• TRAVAIL DEMANDÉ:
D'après l'extrait source sur Bayonne, à quel titre certains considèrent-ils que la ville est romaine ?

• EXTRAIT SOURCE:
☆ ☆ ☆
Pour les uns, la conquête romaine est venue apporter la civilisation dans un monde de brutes, pour les autres, un peuple fier s’est replié dans ses montagnes pour n’avoir pas à subir le joug de l’envahisseur. Pour les uns, Bayonne est basque par droit de la terre, pour les autres, elle est romaine par droit de conquête. Naturellement, tout le monde se trompe mais les lectures ainsi proposées ont le mérite de la clarté et qui en adopte une voit s’éclairer l’Histoire.
☆ ☆ ☆
• DONNÉES FOURNIES:
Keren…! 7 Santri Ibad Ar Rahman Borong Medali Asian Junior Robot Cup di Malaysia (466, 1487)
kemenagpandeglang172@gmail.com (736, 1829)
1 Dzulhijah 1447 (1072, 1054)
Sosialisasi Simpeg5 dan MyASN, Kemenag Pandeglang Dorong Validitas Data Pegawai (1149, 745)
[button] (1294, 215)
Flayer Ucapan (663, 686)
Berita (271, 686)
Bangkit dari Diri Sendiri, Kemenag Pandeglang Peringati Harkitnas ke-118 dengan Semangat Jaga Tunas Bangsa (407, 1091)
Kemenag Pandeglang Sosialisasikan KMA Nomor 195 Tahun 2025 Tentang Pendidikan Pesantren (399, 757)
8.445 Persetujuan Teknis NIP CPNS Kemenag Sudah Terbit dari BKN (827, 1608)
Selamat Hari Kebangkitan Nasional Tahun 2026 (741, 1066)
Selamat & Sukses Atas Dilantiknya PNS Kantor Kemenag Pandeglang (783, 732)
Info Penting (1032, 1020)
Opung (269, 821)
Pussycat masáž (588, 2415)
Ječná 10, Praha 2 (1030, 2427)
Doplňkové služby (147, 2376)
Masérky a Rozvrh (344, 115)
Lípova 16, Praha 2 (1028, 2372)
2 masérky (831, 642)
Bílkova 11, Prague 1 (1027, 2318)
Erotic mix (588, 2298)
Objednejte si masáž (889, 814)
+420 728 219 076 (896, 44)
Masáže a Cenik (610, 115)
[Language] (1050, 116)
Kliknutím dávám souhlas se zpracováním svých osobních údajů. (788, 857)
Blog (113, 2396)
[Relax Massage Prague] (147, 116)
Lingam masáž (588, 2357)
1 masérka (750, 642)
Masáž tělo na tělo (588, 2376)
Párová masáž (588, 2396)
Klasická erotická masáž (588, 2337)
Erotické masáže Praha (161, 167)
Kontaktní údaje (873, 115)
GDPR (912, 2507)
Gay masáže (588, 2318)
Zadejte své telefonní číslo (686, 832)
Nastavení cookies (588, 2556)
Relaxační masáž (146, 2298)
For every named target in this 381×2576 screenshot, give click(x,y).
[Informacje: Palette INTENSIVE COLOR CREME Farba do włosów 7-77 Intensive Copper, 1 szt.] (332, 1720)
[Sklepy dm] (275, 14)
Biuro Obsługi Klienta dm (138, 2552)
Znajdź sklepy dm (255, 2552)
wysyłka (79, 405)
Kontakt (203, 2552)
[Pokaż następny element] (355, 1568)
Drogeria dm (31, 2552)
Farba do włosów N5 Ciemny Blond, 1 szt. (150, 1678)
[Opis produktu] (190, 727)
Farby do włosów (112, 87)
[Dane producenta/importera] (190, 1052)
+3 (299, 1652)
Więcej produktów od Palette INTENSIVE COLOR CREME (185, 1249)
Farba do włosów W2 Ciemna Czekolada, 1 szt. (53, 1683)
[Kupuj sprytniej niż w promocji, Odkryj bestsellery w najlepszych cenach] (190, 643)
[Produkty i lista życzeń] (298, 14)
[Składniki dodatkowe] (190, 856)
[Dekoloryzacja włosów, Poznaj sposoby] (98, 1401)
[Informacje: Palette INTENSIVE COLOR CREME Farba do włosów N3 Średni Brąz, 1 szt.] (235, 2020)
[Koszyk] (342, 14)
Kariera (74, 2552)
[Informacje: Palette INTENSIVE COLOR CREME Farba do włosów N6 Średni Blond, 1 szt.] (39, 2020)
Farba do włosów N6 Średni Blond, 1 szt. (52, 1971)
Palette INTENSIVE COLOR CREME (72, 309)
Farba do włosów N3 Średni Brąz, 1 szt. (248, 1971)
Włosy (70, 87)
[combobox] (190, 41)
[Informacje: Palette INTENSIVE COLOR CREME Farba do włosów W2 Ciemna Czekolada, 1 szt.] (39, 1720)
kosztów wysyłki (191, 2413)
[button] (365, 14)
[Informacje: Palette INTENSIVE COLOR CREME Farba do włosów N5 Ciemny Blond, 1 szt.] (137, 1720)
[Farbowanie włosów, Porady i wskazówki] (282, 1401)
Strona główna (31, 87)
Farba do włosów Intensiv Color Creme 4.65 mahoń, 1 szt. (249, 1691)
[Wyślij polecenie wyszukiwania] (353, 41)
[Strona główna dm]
☆ ☆ ☆
• RÉPONSE:
Par droit de conquête.